■ Provided data:

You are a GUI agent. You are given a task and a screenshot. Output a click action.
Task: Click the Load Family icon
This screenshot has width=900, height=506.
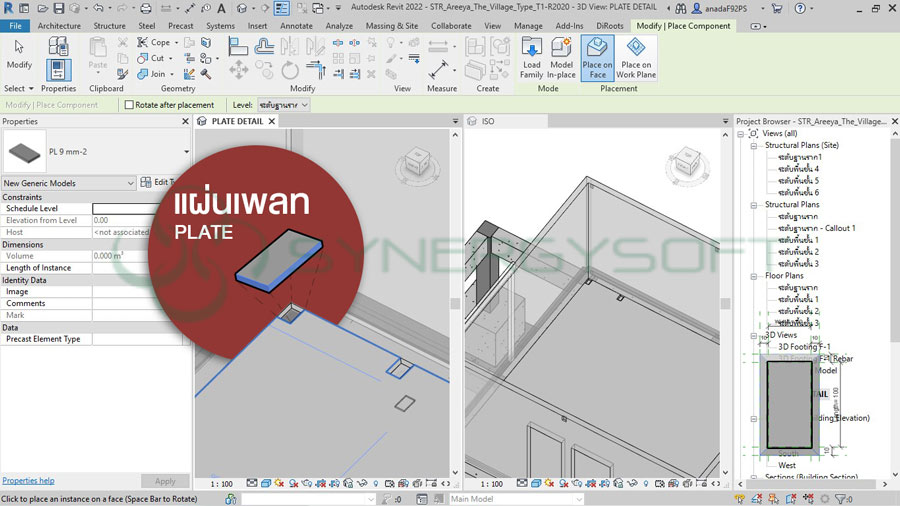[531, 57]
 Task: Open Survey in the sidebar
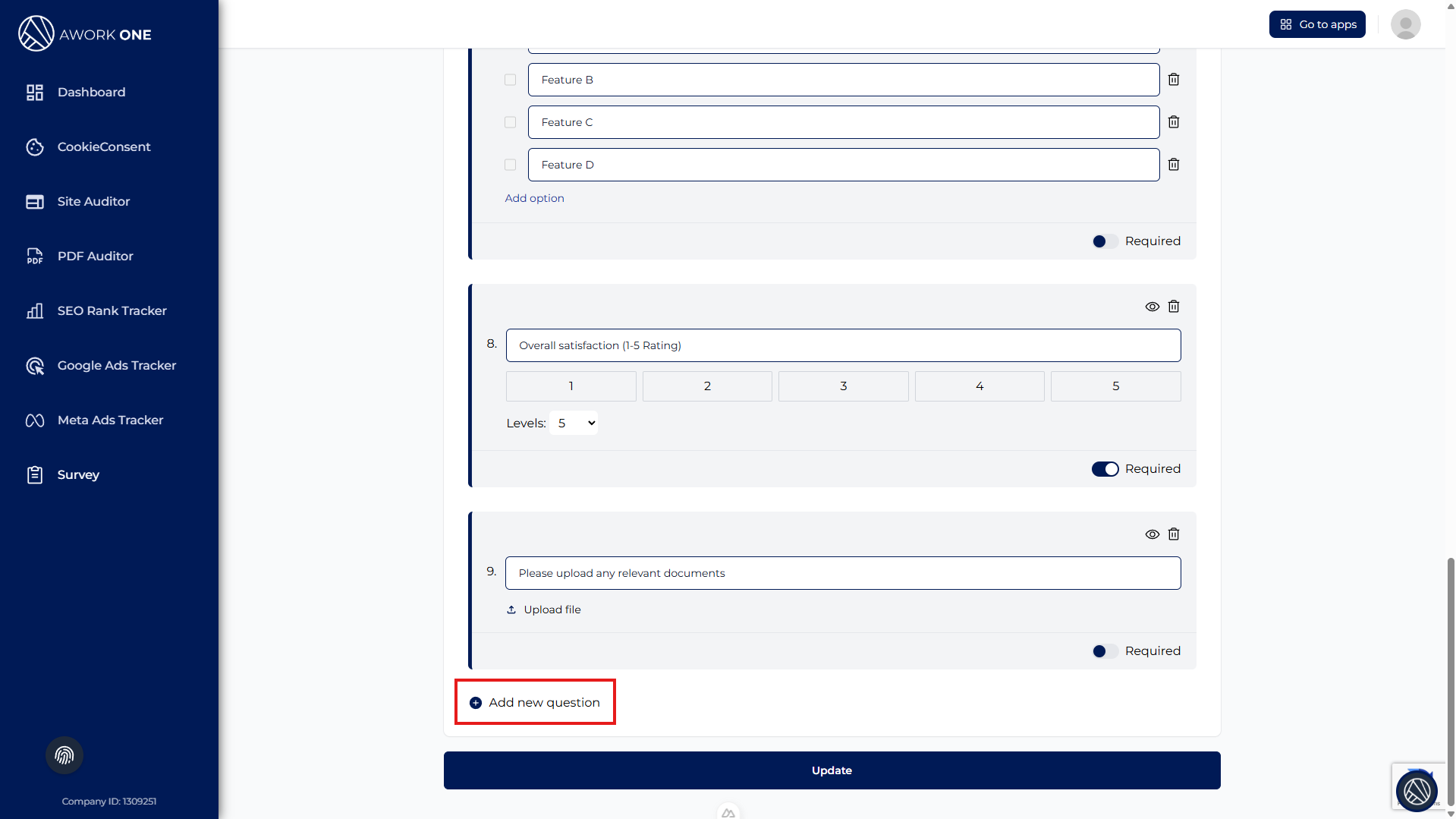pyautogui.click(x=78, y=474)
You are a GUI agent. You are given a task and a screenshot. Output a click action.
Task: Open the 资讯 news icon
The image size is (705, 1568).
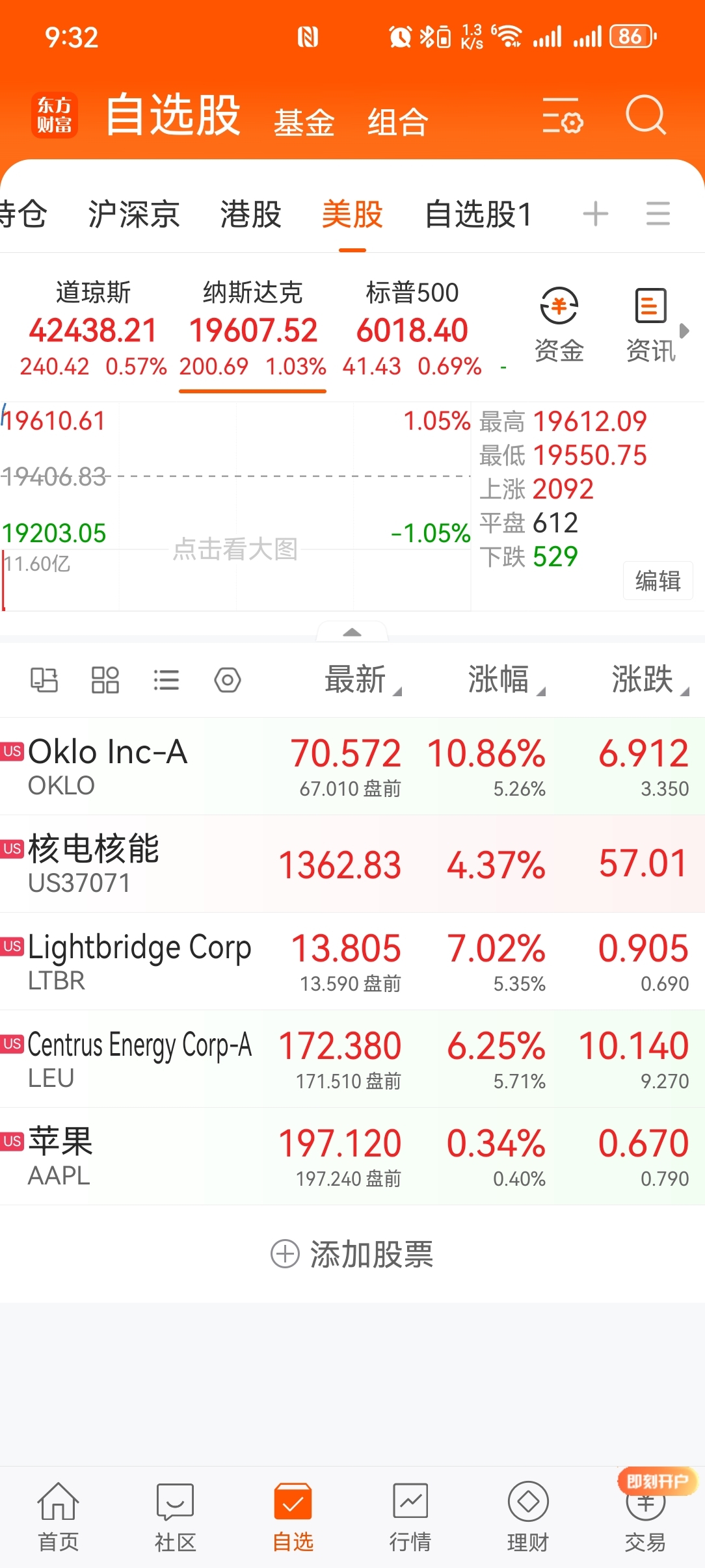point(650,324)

■ Task requirements:
Retype the data exactly as it stands, but keep the images out of your copy.

■ Written solution:
You are a GUI agent. You are given a task and a screenshot. Output a click action.
Task: Click the Load Family icon
This screenshot has width=900, height=506.
[531, 57]
 Task: Open Survey in the sidebar
pyautogui.click(x=78, y=474)
You are a GUI agent. You are given a task and a screenshot. Output a click action.
Task: Open the 资讯 news icon
The image size is (705, 1568).
point(650,324)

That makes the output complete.